## START DATASET EXTRACT

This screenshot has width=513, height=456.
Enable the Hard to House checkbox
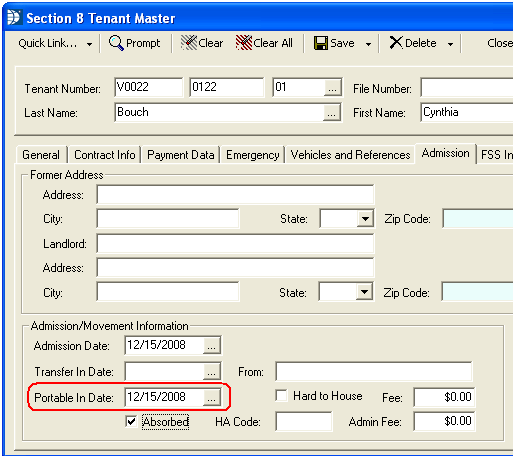click(x=281, y=396)
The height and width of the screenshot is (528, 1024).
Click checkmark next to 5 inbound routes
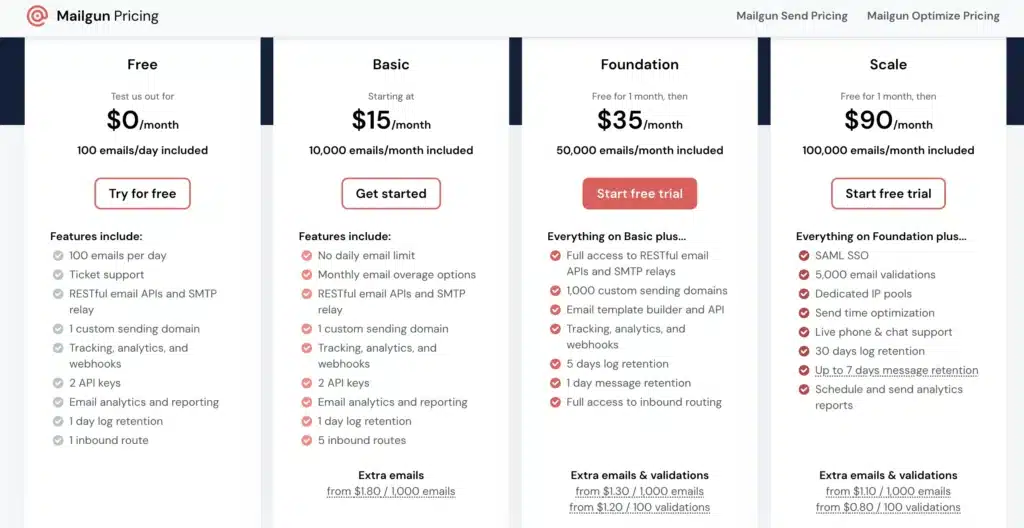pos(307,440)
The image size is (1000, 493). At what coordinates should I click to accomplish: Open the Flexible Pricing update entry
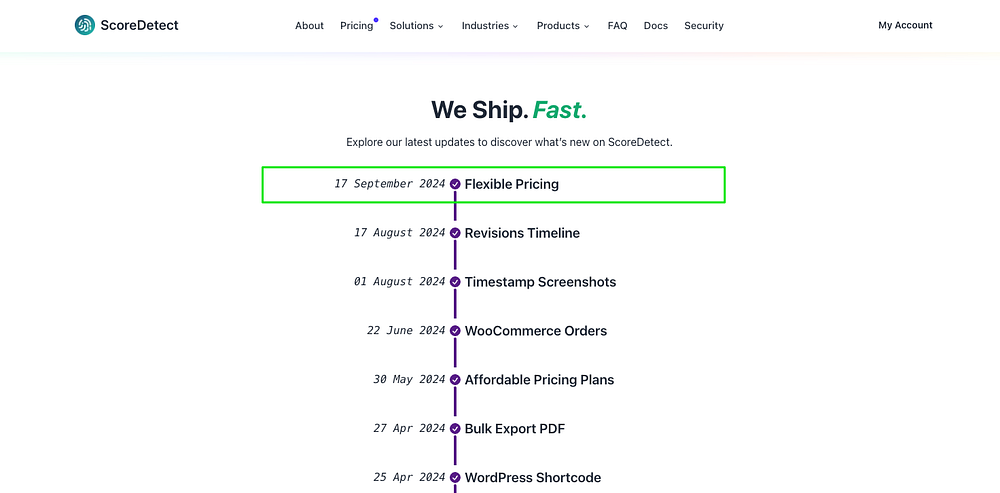coord(511,184)
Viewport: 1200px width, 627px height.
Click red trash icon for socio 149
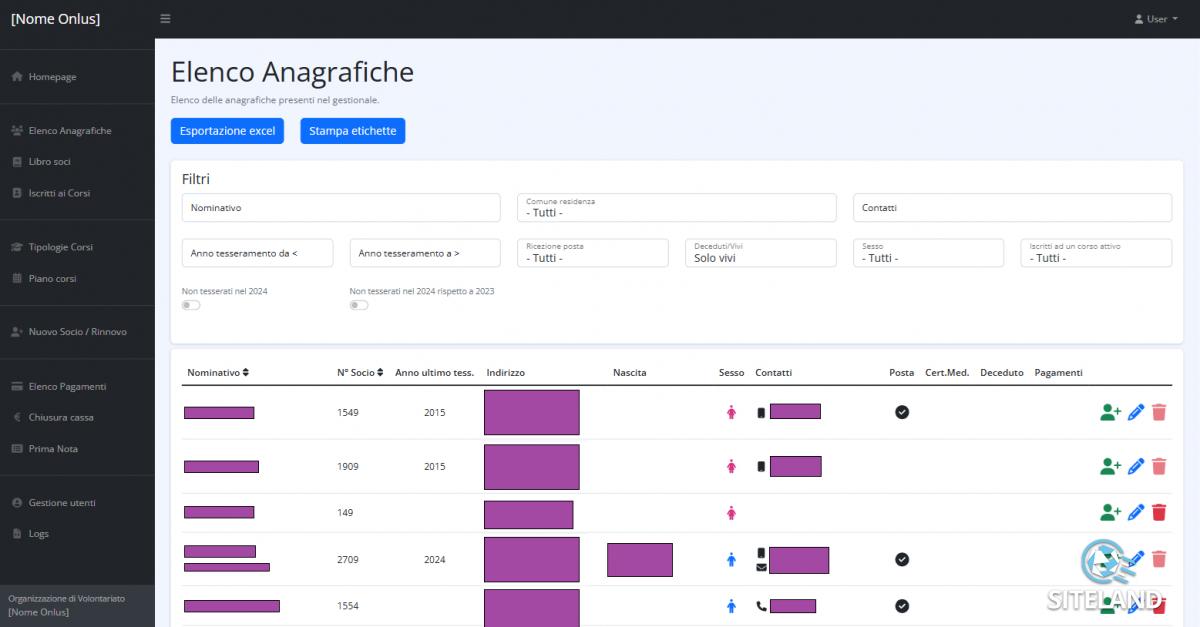[1159, 513]
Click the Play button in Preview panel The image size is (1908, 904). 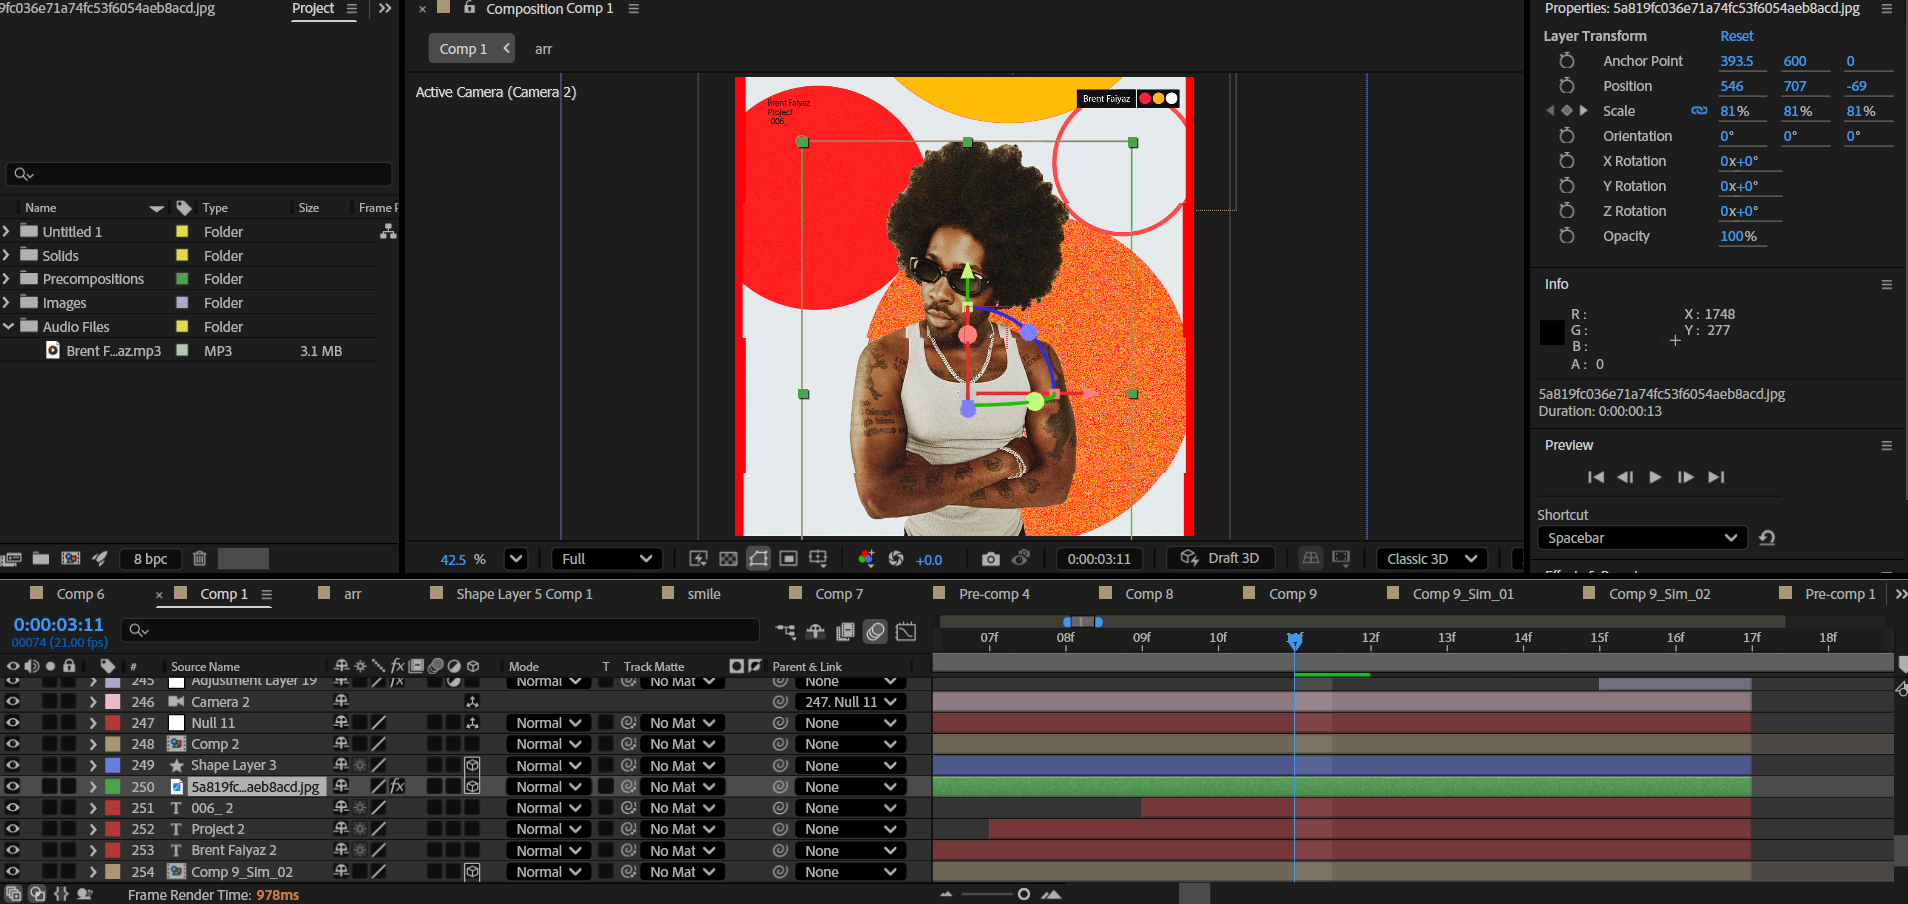(1655, 477)
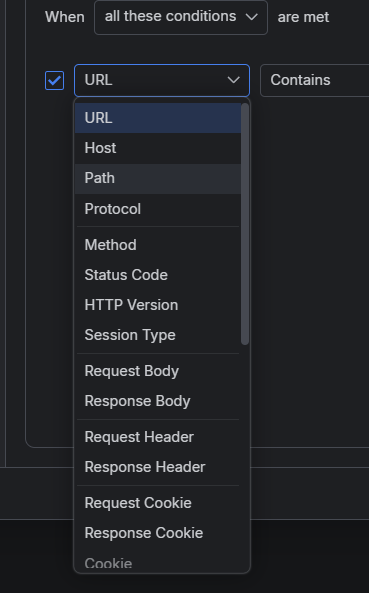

## END DATASET EXTRACT

REQUIREMENT
Pull out every line of the items above that contains the string "width", and copy each one in full. Treat uppercase and lowercase as different.

ANSWER TO THIS EXERCISE
This screenshot has width=513, height=456.
The height and width of the screenshot is (528, 1024).
Viewport: 1200px width, 627px height.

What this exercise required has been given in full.